私はゼノビアの出力に合わせてたけど、こっちはまだまだ余力がある。強さは私がキキョウ会の会長たる所以といってもいい。見てなさい!
ピタリと同じ出力だった身体強化魔法の天秤を傾ける。
私の手がゼノビアの攻撃を余裕で弾き、跳ね返す。やがてステップを交え始めて受けることさえしなくなる。全てを見切って躱す。
打ち出される二の腕に軽く触れ、蹴り込まれる腿に触れ、回り込んでは背中に触れる。
そこでゼノビアはお手上げだと、実際に両手をあげて降参した。
「……はぁ、はぁ、はぁ。ユカリ、いくらなんでも強すぎるぞ」
「剣があれば別でしょ? 格闘術で後れは取らないわよ」
「それはそうなんだが、それより魔法の出力がな……」
感想なんかを久しぶりに言い合おうと思ってたら結構な時間が経ってたらしく、途中で気付いてはいたけど回りはギャラリーだらけだった。

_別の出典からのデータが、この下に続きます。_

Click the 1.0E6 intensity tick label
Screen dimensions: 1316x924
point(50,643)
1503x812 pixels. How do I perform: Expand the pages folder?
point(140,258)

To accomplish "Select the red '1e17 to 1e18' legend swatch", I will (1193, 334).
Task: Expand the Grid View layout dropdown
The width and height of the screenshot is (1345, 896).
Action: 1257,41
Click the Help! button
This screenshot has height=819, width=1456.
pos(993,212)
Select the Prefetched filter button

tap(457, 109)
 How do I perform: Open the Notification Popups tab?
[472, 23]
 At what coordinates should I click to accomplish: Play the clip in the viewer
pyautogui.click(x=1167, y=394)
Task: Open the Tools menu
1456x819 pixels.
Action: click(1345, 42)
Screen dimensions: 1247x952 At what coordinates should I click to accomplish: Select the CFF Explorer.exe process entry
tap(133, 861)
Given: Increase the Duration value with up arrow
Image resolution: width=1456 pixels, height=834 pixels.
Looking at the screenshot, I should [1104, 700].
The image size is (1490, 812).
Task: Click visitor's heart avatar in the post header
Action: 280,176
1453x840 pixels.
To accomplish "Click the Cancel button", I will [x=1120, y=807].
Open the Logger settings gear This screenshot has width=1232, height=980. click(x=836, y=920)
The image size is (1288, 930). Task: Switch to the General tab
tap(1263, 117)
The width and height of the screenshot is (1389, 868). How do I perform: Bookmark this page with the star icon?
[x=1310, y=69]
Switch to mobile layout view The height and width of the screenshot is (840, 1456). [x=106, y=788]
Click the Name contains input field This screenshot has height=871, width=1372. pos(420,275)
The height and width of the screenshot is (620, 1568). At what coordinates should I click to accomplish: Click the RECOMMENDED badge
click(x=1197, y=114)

やっぱりというか当然というか、人の戦いを見ては黙ってない奴らがいる。
特にグラデーナは私たちにつられるように身体強化魔法を高出力で発動しっぱなしだ。
「ゼノビア! お前、かなり腕を上げたな?」
「ああ、伊達にずっと戦いっぱなしの生活を送っていたわけじゃない。そういうグラデーナも、昔とは比べ物にならないな。どのくらいかちょっと分からないくらいになってるじゃないか。驚いたぞ」
ゼノビアは自分と同等か、それ以上のグラデーナを見てかなり驚いてるようだ。
「まぁな。こっちはこっちでユカリに鍛えられたりなんだりしたからな。どうだ、久しぶりに一戦。ユカリだけじゃなく、あたしにもやらせろよ」
「望むところだ。ユカリがいれば多少の負傷も気にしなくて良さそうだしな」
「分かって来たな、そういうことだ!」
「ずるいぞ、グラデーナ! ゼノビア、次はあたいにもやらせろよ!」
「当然、あたしもやるぞ!」
オフィリアとアルベルトも名乗りを上げると、続けてミーアやヴァレリアもいつものように名乗り出る。
すると、これまたいつものように戦闘狂の若衆たちもこぞって参戦を表明してゼノビアは順番に多数を相手にすることになった。彼女も楽しいのか、満更でもない様子だし、いいよね。
ゼノビアはウチの幹部候補だし、若衆と打ち解けてもらうにはちょうどいい機会だ。思う存分やってもらおう。